• Set task
Retype the trademark fame post word for word, everything from "Posted by James" down to "F.3d at 1371.".

Contact Us Today (303) 665-9845


Famous Without Survey

Posted by James Juo | Jun 05, 2024 | 0 Comments

The commercial strength or fame of a mark “may be measured indirectly, among other things, by the volume of sales and advertising expenditures of the goods traveling under the mark, and by the length of time those indicia of commercial awareness have been evident.” Bose Corp. v. QSC Audio Prods. Inc., 293 F.3d 1367, 1371 (Fed. Cir. 2002); Recot Inc. v. M.C. Becton, 214 F.3d 1322, 1327 (Fed. Cir. 2000); Kenner Parker Toys, Inc. v. Rose Art Indus., Inc., 963 F.2d 350, 353 (Fed. Cir. 1992). Direct  evidence of fame, such as consumer surveys, is not necessary. Bose Corp., 293 F.3d at 1371. 

In Nike, Inc. v. Lorenzo, Opp. No. 91286066 (TTAB May 21, 2024), the Board found that Nike's JUST DO IT mark was "not only famous, but remarkably so," and thus "entitled to the highest level of protection against confusion," even though it gave little weight to a third-party survey regarding consumer recognition of the JUST DO IT mark because it was not offered in connection with expert testimony.  

A survey offered in litigation before the Board is not a freestanding piece of evidence, but instead is offered as the basis for expert opinion testimony. See generally Promark Brands Inc. v. GFA Brands, Inc., Opp. No. 91194974, 2015 TTAB LEXIS 67, at *48-60 (TTAB 2015). The survey made of record by Opposer is of dubious probative value because Opposer “did not proffer a witness with first-hand knowledge of the study to explain how the study was conducted and the significance of the study.” Coach Servs. v. Triumph Learning LLC, Opp. No. 91170112, 2010 TTAB LEXIS 383, at *35 (TTAB 2010), aff'd in part, vacated in part, 668 F.3d 1356 (Fed. Cir. 2012).

The Board suggested that the survey may have been entitled to more weight had it been commissioned in the ordinary course of business (citing Chanel, Inc. v. Makarczyk, Opp. No. 91208352, 2014 TTAB LEXIS 217, at *28 (TTAB 2014) (considering pre-litigation consumer recognition surveys commissioned and used in the ordinary course of business); NASDAQ Stock Mkt., Inc. v. Antartica, S.r.l., Opp. No. 91121204, 2003 TTAB LEXIS 391, at *37 (TTAB 2003) (considering results of annual awareness surveys to demonstrate fame)); but that was not the case here.

• Target pointing data

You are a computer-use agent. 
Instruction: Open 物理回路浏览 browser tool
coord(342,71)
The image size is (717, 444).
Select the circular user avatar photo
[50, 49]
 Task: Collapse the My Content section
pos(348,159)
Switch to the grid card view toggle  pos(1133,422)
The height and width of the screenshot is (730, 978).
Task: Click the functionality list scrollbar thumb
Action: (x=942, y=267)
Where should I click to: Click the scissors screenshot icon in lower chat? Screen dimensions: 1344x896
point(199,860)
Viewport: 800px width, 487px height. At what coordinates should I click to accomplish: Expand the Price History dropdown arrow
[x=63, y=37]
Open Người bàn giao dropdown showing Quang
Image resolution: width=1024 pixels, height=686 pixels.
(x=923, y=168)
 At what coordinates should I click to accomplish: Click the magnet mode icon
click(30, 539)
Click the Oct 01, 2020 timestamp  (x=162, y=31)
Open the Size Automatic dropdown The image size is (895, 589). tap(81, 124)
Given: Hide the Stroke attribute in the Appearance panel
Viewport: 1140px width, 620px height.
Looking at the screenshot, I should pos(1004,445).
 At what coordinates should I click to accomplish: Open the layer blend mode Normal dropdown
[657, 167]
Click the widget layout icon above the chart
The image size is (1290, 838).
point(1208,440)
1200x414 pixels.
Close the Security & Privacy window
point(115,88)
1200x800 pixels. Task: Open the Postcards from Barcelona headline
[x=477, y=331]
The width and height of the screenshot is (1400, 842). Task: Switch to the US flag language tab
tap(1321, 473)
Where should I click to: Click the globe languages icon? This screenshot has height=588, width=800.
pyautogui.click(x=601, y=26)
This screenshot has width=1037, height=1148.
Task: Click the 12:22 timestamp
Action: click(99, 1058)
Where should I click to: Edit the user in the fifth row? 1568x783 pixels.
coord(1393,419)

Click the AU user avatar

• Output for this exercise
Posted by James Juo | Jun 05, 2024 | 0 Comments

The commercial strength or fame of a mark “may be measured indirectly, among other things, by the volume of sales and advertising expenditures of the goods traveling under the mark, and by the length of time those indicia of commercial awareness have been evident.” Bose Corp. v. QSC Audio Prods. Inc., 293 F.3d 1367, 1371 (Fed. Cir. 2002); Recot Inc. v. M.C. Becton, 214 F.3d 1322, 1327 (Fed. Cir. 2000); Kenner Parker Toys, Inc. v. Rose Art Indus., Inc., 963 F.2d 350, 353 (Fed. Cir. 1992). Direct  evidence of fame, such as consumer surveys, is not necessary. Bose Corp., 293 F.3d at 1371.